Bis 2050 wird sich der Anteil der Demenzerkrankten verdoppeln! Auf diese Herausforderung hat Hilfswerk schon im Vorfeld reagiert: Seit Anfang 2015 gibt es Demenzbeauftragte.

St. Pölten (OTS) - Das Gedächtnis lässt nach. Man vergisst häufig etwas. Das Verrichten einfacher, vertrauter Dinge fällt immer schwerer. Das können Anzeichen einer beginnenden Demenz sein. Auf Grund der zunehmenden Lebenserwartung steigen auch die Zahlen im Bereich der Alterserkrankungen massiv. Das gilt insbesondere für die Demenz. Laut dem gestern präsentierten Demenzbericht 2014 des Gesundheits- und Sozialministeriums leben in Österreich bis zu 130.000 Menschen mit Demenz. Bis zum Jahr 2050 wird sich die Anzahl der Demenzerkrankte nahezu verdoppeln!

Demenzbeauftragte für jeden Bezirk. "Auf diese Entwicklung haben wir schon im Vorfeld reagiert. 20 diplomierte Gesundheits- und Krankenpfleger/innen wurden im letzten Jahr speziell ausgebildet", bekräftigt NÖ Hilfswerk-Präsidentin Michaela Hinterholzer. In Niederösterreich gibt es seit Anfang 2015 Demenzbeauftragte (eine/r in jedem Bezirk), die kompetent zum Thema Demenz beraten können. Denn je früher der Verdacht einer Demenz abgeklärt wird, desto eher kann in Kooperation mit dem Arzt mit der individuellen Therapie begonnen werden. Bei der Behandlung stehen die Fähigkeiten der/des Erkrankten im Mittelpunkt. Ziel ist es, dass die/der Betroffene Erfolgserlebnisse hat. Die Behandlung trägt zur Verbesserung der Lebensqualität und zur längeren Erhaltung der Selbstständigkeit bei. Die Angehörigen werden entlastet und durch das Wissen um die Demenz können Hilflosigkeit und soziale Isolation vermieden werden.

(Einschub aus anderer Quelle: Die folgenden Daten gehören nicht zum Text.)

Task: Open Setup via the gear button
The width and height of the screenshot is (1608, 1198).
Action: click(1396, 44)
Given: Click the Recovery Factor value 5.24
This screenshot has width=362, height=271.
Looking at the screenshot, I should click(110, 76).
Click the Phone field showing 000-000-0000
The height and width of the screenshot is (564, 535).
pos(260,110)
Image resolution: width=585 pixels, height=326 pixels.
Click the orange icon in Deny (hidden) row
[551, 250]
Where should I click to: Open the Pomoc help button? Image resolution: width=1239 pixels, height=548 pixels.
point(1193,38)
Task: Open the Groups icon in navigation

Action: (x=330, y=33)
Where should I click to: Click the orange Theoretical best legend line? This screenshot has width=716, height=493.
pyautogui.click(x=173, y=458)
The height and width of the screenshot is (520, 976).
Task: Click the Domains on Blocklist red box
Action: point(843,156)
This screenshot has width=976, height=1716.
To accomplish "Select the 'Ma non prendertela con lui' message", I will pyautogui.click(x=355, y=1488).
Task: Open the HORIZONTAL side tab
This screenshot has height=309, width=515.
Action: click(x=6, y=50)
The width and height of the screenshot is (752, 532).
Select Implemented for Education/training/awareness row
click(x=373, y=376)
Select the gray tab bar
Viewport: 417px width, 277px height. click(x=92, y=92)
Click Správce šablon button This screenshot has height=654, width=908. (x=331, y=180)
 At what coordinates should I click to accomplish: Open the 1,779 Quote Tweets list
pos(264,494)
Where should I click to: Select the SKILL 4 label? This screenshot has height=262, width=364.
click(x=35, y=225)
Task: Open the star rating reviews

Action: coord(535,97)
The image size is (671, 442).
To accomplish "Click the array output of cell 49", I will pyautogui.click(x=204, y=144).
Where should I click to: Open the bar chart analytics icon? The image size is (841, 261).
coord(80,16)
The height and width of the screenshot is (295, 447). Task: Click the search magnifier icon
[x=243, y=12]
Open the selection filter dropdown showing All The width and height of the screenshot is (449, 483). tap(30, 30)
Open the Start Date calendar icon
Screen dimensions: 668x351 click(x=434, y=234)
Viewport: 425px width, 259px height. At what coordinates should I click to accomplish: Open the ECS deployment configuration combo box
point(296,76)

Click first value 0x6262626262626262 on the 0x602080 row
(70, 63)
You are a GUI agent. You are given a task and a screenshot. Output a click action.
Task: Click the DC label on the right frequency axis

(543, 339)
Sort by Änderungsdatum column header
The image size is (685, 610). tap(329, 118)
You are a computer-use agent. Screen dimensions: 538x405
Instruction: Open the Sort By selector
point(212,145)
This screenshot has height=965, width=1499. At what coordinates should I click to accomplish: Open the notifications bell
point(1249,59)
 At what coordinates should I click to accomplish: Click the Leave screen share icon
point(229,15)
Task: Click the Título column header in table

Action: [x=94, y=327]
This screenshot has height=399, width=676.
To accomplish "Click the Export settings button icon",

Der Krankheitsverlauf. Zu Beginn verschlechtern sich Gedächtnisleistung, Denkvermögen, Sprache und praktisches Geschick. Dann werden die persönlichen Beeinträchtigungen stärker. Das Verrichten alltäglicher Arbeiten fällt schwerer. Im fortgeschrittenen Stadium werden eine ständige Beaufsichtigung und eine intensive Betreuung notwendig. Demenzerkrankungen gehören zu den wesentlichen Ursachen für Pflegebedürftigkeit. 80 Prozent der Personen mit Demenzerkrankungen leben laut Schätzung der österreichischen Alzheimer-Gesellschaft zu Hause und werden von Angehörigen betreut. Eine frühzeitige Diagnose und eine individuelle Therapie sind von großer Bedeutung, um den Krankheitsverlauf der grundsätzlich nicht heilbaren Demenz effektiv zu bremsen.